Rent is the price of housing accommodation
The home building industry often promotes to potential young home buyers that rent money is “dead money” i.e. money down the drain. It encourages them to stop paying rent and, instead, use the money to pay off the mortgage on their own new home.
I became very aware of the power of this self serving message when my 24 year old daughter proclaimed that she wanted to buy her own property as soon as possible, as rent was “just dead money”. Although impressed by her determination to take on such an obligation, I couldn’t resist the opportunity to give a basic economics lesson.
The reality is that rent is not dead money but the cost of purchasing housing accommodation. It is essentially the same as paying for a hotel room for an overnight stay or for a two week vacation in a luxury holiday resort.
We all pay the cost of housing accommodation, whether we rent from a third party or we own our home. And this is the case, regardless of whether or not we have a mortgage.
What is the real cost of home ownership?
For the home owner, an obvious cost of housing accommodation is what they could earn by renting their property i.e. it is the “notional rent”. This income foregone is a real cost. When viewed in this light, many are unwittingly “paying” a large amount for housing accommodation.
For example, the family with the $5 million residence is probably “paying” (i.e. foregoing) about $150,000 p.a. or roughly $3,000 a week in “notional rent”. Often, this notional rent is a very high percentage of total ongoing expenditure. And much greater than many home owners would be prepared to pay to rent a property from a third party, assuming they were to sell their home.
But notional rent is not the true cost of home ownership. The true cost is the best alternative you forego by committing funds to a home purchase i.e. the opportunity cost.
And this cost can be substantial. It explains why large supermarket chains and department stores generally rent/lease properties rather than own them. They consider they will get a better return by committing financial resources to the business of retailing rather than property ownership. And you don’t hear savvy investors suggesting that the rent Woolworths or David Jones pay to Westfield and others is “dead money”.
For many young people, home ownership may represent a poor alternative for their scarce financial resources.
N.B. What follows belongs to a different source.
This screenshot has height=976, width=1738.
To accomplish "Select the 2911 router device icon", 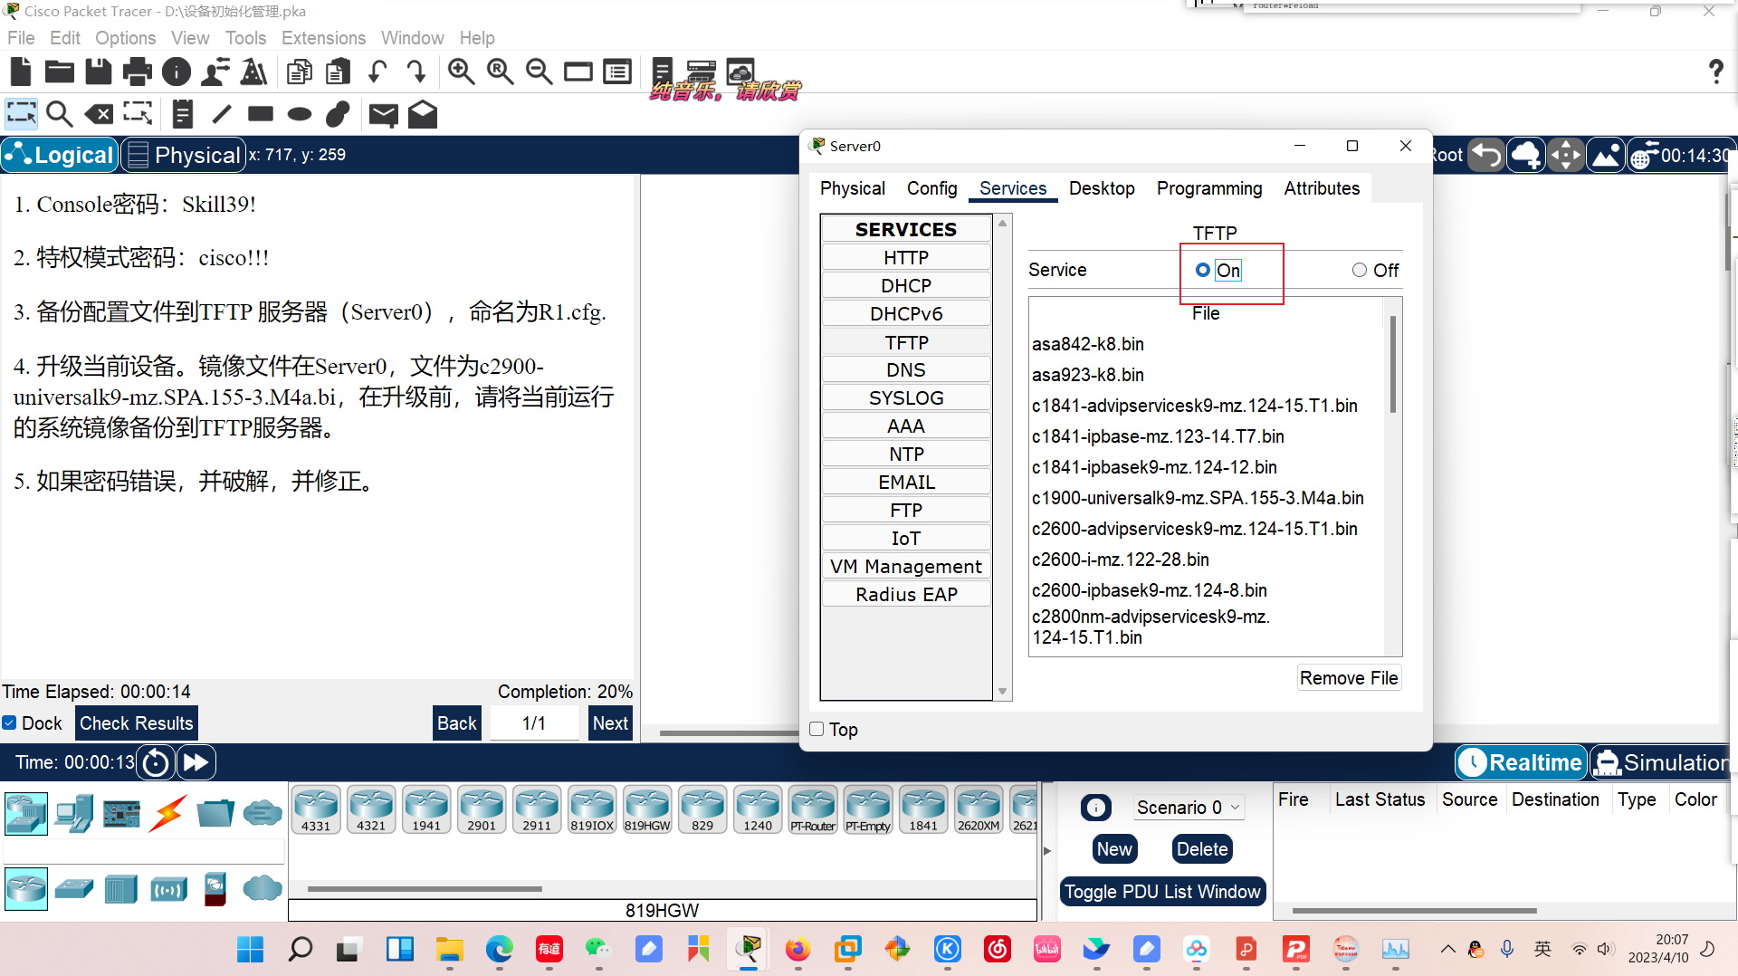I will click(537, 809).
They may be better off at this stage of their lives committing funds to a business venture or maximising their career options by maintaining total flexibility with regard to where they live. Home purchase is a major commitment that may stifle the willingness to explore potentially higher risk but higher return opportunities.
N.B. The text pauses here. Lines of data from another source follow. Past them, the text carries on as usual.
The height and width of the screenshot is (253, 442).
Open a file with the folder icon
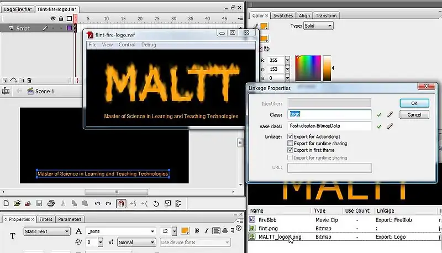[x=17, y=204]
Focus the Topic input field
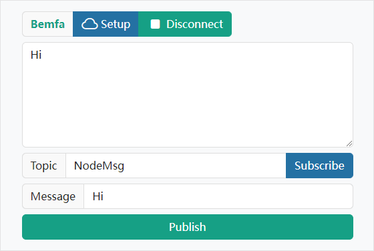374x251 pixels. click(x=176, y=166)
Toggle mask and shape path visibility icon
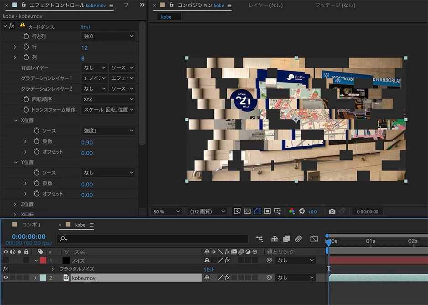This screenshot has height=305, width=428. tap(257, 212)
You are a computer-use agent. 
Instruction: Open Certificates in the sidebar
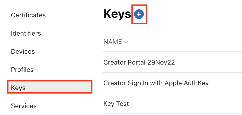click(x=28, y=15)
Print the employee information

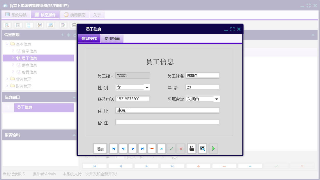point(192,148)
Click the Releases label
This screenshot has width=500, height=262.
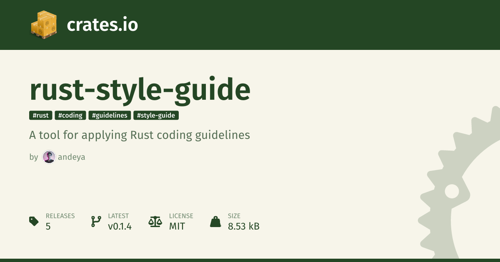tap(60, 216)
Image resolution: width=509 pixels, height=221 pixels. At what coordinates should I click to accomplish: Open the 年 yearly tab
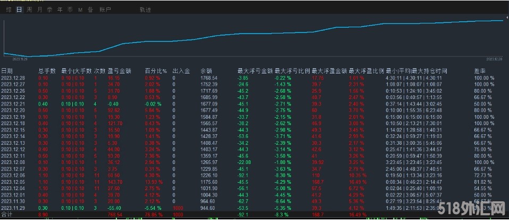[x=60, y=10]
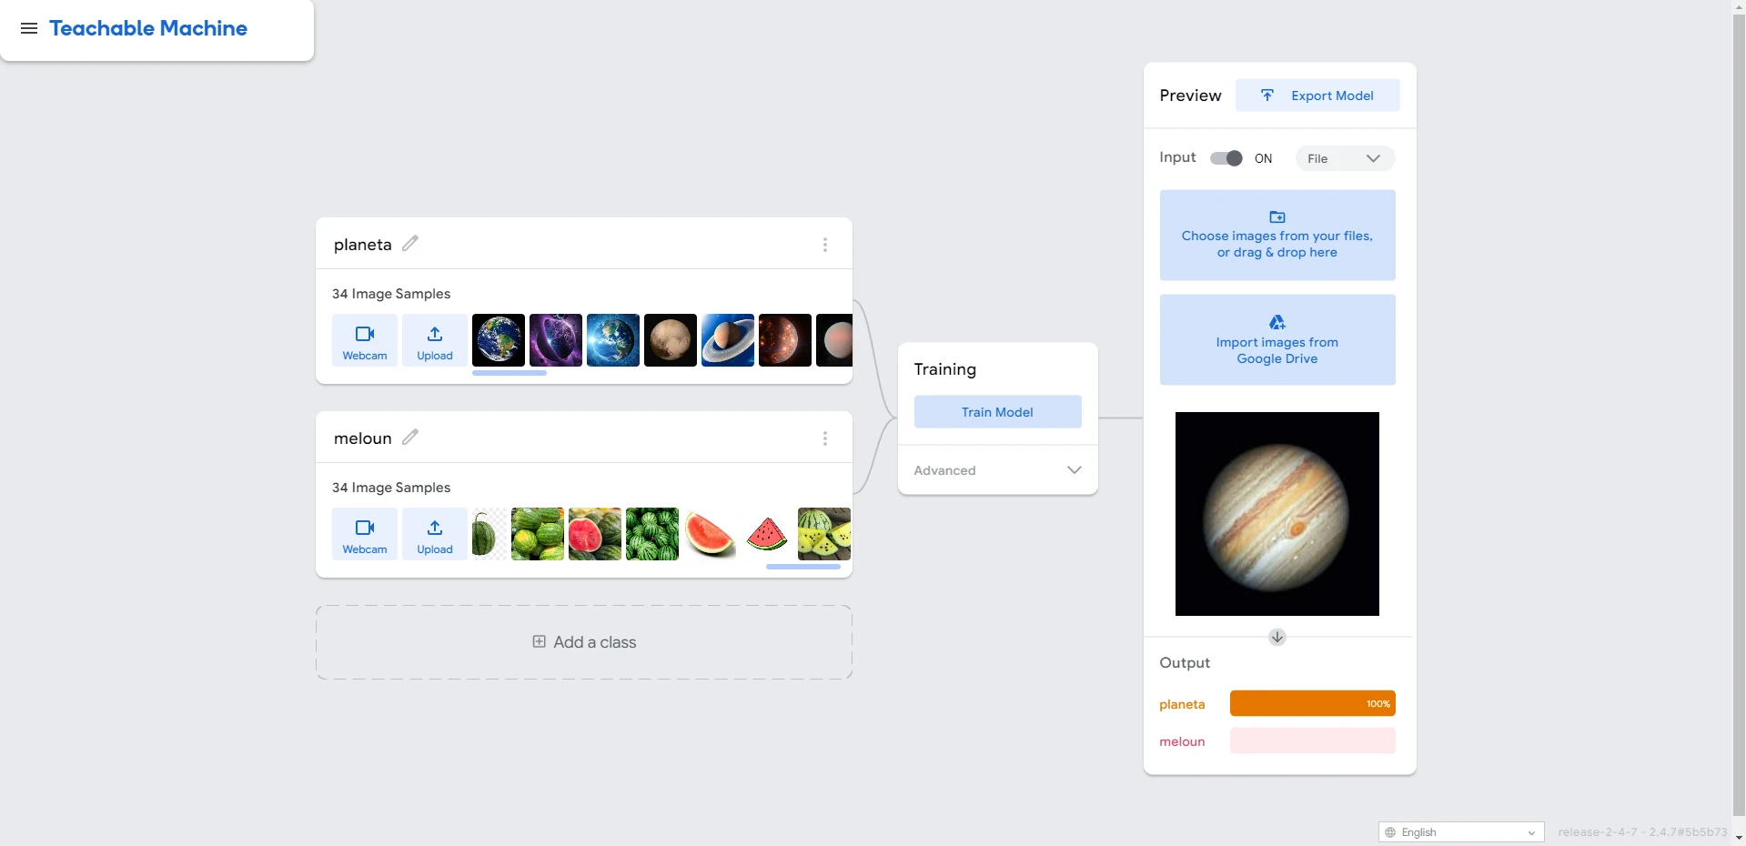Click the down arrow circle below the Jupiter preview

(x=1277, y=637)
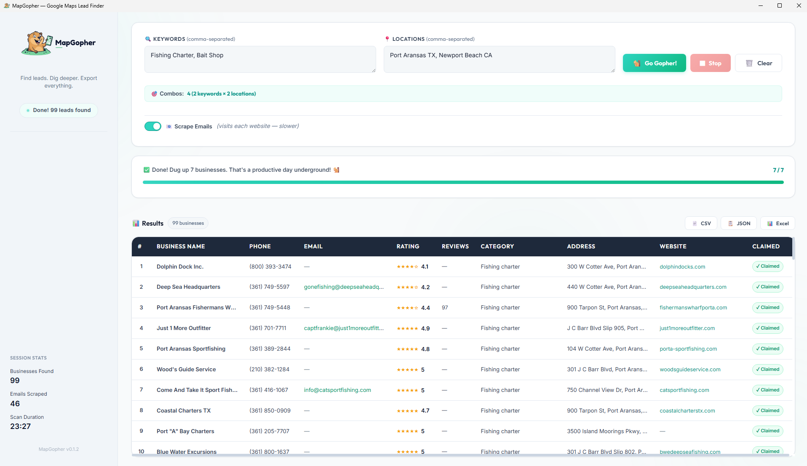This screenshot has height=466, width=807.
Task: Click the Combos target icon
Action: click(154, 94)
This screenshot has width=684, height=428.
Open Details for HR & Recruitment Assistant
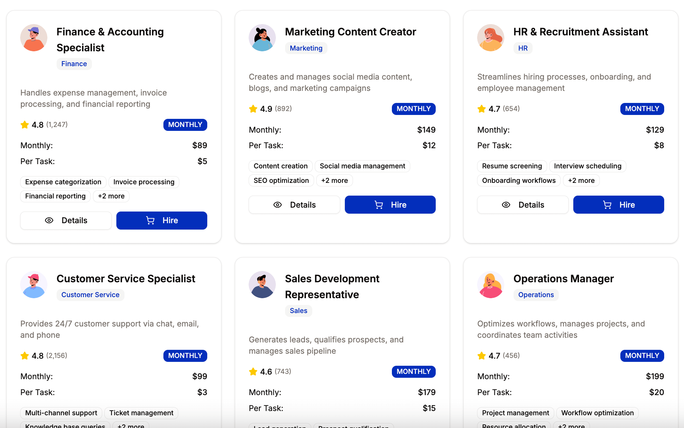tap(522, 204)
Home purchase as forced saving
So rent money is not “dead money”. It’s the price you pay for something of value i.e. housing accommodation. And home purchase may not be the best use of a young person’s scarce financial resources.
Yet many baby boomer parents are encouraging their now adult children to get into the property market as soon as they can. They feel it worked well for them and proved a great “investment”, with the value of property always seemingly going up.
In our view, this thinking leaves a lot to be desired. A satisfactory outcome doesn’t mean the original decision was sound. The conclusions drawn by the baby boomers warrant some qualification:
- A home purchase is primarily a lifestyle choice. It doesn’t exhibit the characteristics of what we think is good investing practice;
- a major reason home purchase worked so well for baby boomers is that high inflation helped to ease mortgage pressure; and
- borrowing to purchase a home is a form of forced saving. Money that might otherwise have been totally allocated to consumption, with nothing to show for it twenty years later, was used to repay mortgage debt. As a result, the baby boomers now have largely debt free homes that provide them with a sense of financial security that they would like their children to enjoy. But saving, rather than astute investment, was largely responsible for this desirable result.
Invalid clichés and dubious logic do not make for sound decision making, particularly when the decision is regarding such a major obligation as a home. Ideally, the home purchase option needs to be rigorously compared with alternative uses of limited financial resources.
Of course, for a young person who does not have great financial discipline and/or can’t identify better alternative uses for their funds, then borrowing to buy a home, with its inherent forced saving, may be a good choice. But the phrase “rent money is dead money” and its implication that renting never makes economic sense are dangerously misleading.